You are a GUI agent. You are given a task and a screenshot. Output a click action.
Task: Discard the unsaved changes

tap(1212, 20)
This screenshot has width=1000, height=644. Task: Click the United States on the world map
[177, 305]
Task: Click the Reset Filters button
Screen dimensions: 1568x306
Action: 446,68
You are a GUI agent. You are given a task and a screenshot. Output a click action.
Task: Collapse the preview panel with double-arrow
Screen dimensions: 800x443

◆ ◆ ◆ ◆ ◆ ◆ ◆

* TASK OBJECTIVE:
Print all of the data above again, line for line and without any changes.

* TASK RESULT:
You are a GUI agent. You are given a task and a screenshot. Output a click action.
Task: Discard the unsaved changes

tap(1212, 20)
This screenshot has width=1000, height=644. Task: Click the United States on the world map
[177, 305]
Task: Click the Reset Filters button
Screen dimensions: 1568x306
Action: 446,68
You are a GUI agent. You are given a task and a screenshot. Output a click action.
Task: Collapse the preview panel with double-arrow
Screen dimensions: 800x443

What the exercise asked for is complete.